→ Work request
Reproduce every entry exactly, without alteration.

[Opening Task inputs section]

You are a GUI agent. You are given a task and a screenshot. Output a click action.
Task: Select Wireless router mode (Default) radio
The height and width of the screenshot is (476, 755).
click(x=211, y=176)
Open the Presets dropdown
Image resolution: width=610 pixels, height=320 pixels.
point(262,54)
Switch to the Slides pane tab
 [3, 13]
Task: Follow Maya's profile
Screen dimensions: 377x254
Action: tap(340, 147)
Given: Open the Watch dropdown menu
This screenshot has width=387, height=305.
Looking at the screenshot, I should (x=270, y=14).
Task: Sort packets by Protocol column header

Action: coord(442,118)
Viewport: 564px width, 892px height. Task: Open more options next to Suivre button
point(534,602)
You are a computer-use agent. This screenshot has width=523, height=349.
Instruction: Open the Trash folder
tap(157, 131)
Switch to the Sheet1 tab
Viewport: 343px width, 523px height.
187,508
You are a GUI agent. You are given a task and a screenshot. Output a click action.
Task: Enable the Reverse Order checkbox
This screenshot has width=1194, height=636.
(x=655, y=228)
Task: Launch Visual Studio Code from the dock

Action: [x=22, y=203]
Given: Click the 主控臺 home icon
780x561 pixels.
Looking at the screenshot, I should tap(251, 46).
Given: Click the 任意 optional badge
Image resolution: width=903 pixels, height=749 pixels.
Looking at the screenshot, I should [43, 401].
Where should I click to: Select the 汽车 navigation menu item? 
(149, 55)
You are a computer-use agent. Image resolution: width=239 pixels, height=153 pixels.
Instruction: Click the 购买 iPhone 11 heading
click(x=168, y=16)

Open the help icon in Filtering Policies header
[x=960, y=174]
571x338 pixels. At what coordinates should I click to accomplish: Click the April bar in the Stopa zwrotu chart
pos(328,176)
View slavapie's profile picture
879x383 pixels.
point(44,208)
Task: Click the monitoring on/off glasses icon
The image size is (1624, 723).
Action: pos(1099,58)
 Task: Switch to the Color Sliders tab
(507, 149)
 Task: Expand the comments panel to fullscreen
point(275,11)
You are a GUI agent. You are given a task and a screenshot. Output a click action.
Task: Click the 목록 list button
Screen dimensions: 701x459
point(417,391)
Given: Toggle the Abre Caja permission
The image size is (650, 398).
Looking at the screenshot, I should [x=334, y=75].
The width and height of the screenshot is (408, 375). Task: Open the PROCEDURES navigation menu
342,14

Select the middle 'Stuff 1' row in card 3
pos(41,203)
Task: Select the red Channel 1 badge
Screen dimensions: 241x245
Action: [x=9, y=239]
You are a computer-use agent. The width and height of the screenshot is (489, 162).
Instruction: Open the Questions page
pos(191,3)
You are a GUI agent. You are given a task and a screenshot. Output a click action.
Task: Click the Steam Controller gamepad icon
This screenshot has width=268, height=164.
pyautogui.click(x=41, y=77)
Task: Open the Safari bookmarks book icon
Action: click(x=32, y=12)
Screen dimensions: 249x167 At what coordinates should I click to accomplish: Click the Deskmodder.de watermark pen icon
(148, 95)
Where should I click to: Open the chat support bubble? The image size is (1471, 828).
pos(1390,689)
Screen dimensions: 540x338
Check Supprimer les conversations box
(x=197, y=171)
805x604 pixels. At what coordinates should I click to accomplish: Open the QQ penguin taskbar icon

[Closing Task inputs section]

→ Output for this task
You are a GUI agent. You are given a task and a screenshot. Output a click action.
Task: Select Wireless router mode (Default) radio
The height and width of the screenshot is (476, 755).
click(x=211, y=176)
Open the Presets dropdown
Image resolution: width=610 pixels, height=320 pixels.
point(262,54)
Switch to the Slides pane tab
 [3, 13]
Task: Follow Maya's profile
Screen dimensions: 377x254
Action: tap(340, 147)
Given: Open the Watch dropdown menu
This screenshot has width=387, height=305.
Looking at the screenshot, I should (x=270, y=14).
Task: Sort packets by Protocol column header

Action: coord(442,118)
Viewport: 564px width, 892px height. Task: Open more options next to Suivre button
point(534,602)
You are a computer-use agent. This screenshot has width=523, height=349.
Instruction: Open the Trash folder
tap(157, 131)
Switch to the Sheet1 tab
Viewport: 343px width, 523px height.
187,508
You are a GUI agent. You are given a task and a screenshot. Output a click action.
Task: Enable the Reverse Order checkbox
This screenshot has width=1194, height=636.
(x=655, y=228)
Task: Launch Visual Studio Code from the dock

Action: [x=22, y=203]
Given: Click the 主控臺 home icon
780x561 pixels.
Looking at the screenshot, I should tap(251, 46).
Given: Click the 任意 optional badge
Image resolution: width=903 pixels, height=749 pixels.
Looking at the screenshot, I should [43, 401].
Where should I click to: Select the 汽车 navigation menu item? 
(149, 55)
You are a computer-use agent. Image resolution: width=239 pixels, height=153 pixels.
Instruction: Click the 购买 iPhone 11 heading
click(x=168, y=16)

Open the help icon in Filtering Policies header
[x=960, y=174]
571x338 pixels. At what coordinates should I click to accomplish: Click the April bar in the Stopa zwrotu chart
pos(328,176)
View slavapie's profile picture
879x383 pixels.
point(44,208)
Task: Click the monitoring on/off glasses icon
The image size is (1624, 723).
Action: pos(1099,58)
 Task: Switch to the Color Sliders tab
(507, 149)
 Task: Expand the comments panel to fullscreen
point(275,11)
You are a GUI agent. You are given a task and a screenshot. Output a click action.
Task: Click the 목록 list button
Screen dimensions: 701x459
point(417,391)
Given: Toggle the Abre Caja permission
The image size is (650, 398).
Looking at the screenshot, I should [x=334, y=75].
The width and height of the screenshot is (408, 375). Task: Open the PROCEDURES navigation menu
342,14

Select the middle 'Stuff 1' row in card 3
pos(41,203)
Task: Select the red Channel 1 badge
Screen dimensions: 241x245
Action: [x=9, y=239]
You are a computer-use agent. The width and height of the screenshot is (489, 162).
Instruction: Open the Questions page
pos(191,3)
You are a GUI agent. You are given a task and a screenshot. Output a click action.
Task: Click the Steam Controller gamepad icon
This screenshot has width=268, height=164.
pyautogui.click(x=41, y=77)
Task: Open the Safari bookmarks book icon
Action: click(x=32, y=12)
Screen dimensions: 249x167 At what coordinates should I click to accomplish: Click the Deskmodder.de watermark pen icon
(148, 95)
Where should I click to: Open the chat support bubble? The image size is (1471, 828).
pos(1390,689)
Screen dimensions: 540x338
Check Supprimer les conversations box
(x=197, y=171)
805x604 pixels. At what coordinates should I click to accomplish: Open the QQ penguin taskbar icon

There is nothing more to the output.